Complete step by step answer:
Let X be the oxidation number of \[{\text{Pt}}\] in \[{\left[ {{\text{Pt}}{{\text{C}}_2}{{\text{H}}_4}{\text{C}}{{\text{l}}_3}} \right]^ - }\].
In a neutral molecule, the sum of all the oxidation numbers is zero. In an anion, the sum of all the oxidation numbers is equal to the charge on the anion.

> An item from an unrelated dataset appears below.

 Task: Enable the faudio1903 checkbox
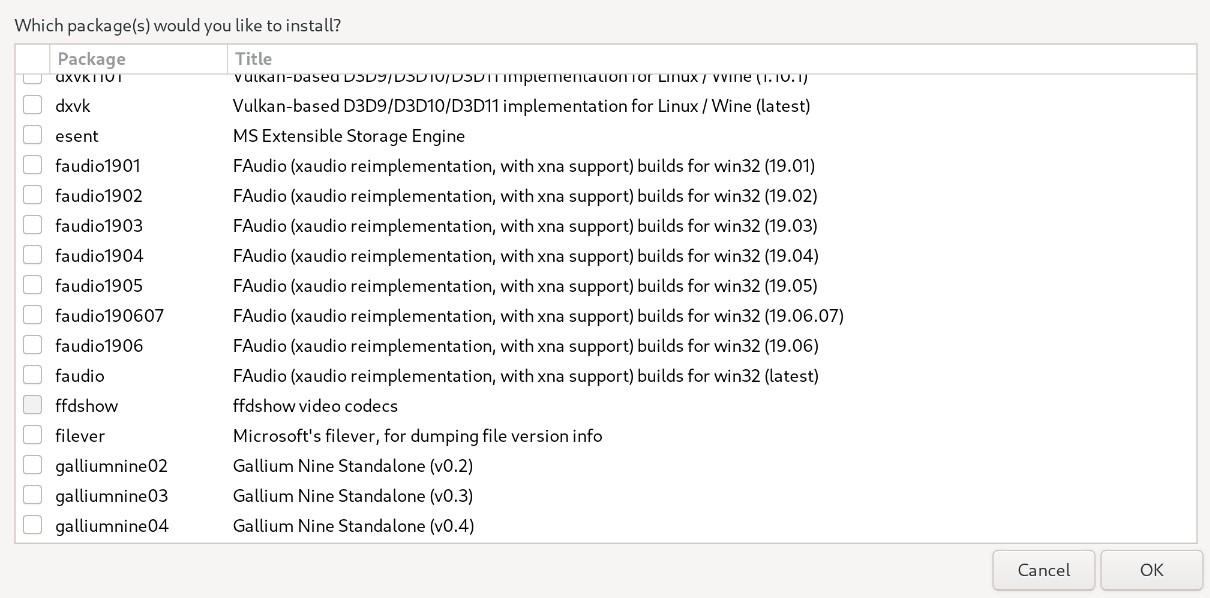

Thus if anion has -1 charge, then the sum of all the oxidation numbers will be -1. In the ion \[{\left[ {{\text{Pt}}{{\text{C}}_2}{{\text{H}}_4}{\text{C}}{{\text{l}}_3}} \right]^ - }\] the charge on the ion is -1. So the sum of all the oxidation numbers will be -1. Here, for the complex ion \[{\left[ {{\text{Pt}}{{\text{C}}_2}{{\text{H}}_4}{\text{C}}{{\text{l}}_3}} \right]^ - }\], the sum of all the oxidation numbers will be the oxidation numbers of \[{\text{Pt, }}{{\text{C}}_2}{{\text{H}}_4}{\text{ and Cl}}\].
Calculate the oxidation number of \[{\text{Pt}}\].
\[X{\text{ + 0 + 3}}\left( { - 1} \right) = - 1 \\
X - 3 = - 1 \\
X = 3 - 1 \\
X = + 2 \\ \]
Hence, the oxidation number of \[{\text{Pt}}\] in \[{\left[ {{\text{Pt}}{{\text{C}}_2}{{\text{H}}_4}{\text{C}}{{\text{l}}_3}} \right]^ - }\] is +2.
In the above calculation, the oxidation number of chlorine is multiplied with 3 as there are three chlorine atoms.

Additional information: Metals such as platinum have positive oxidation numbers and nonmetals have negative oxidation numbers.

Note: Oxidation number represents general distribution of electrons. Oxidation number gives the total number of electrons gained or lost by an atom to form a chemical bond. Thus, when neutral platinum atom loses two electrons to form \[{\left[ {{\text{Pt}}{{\text{C}}_2}{{\text{H}}_4}{\text{C}}{{\text{l}}_3}} \right]^ - }\] complex anion, it attains oxidation number of +2.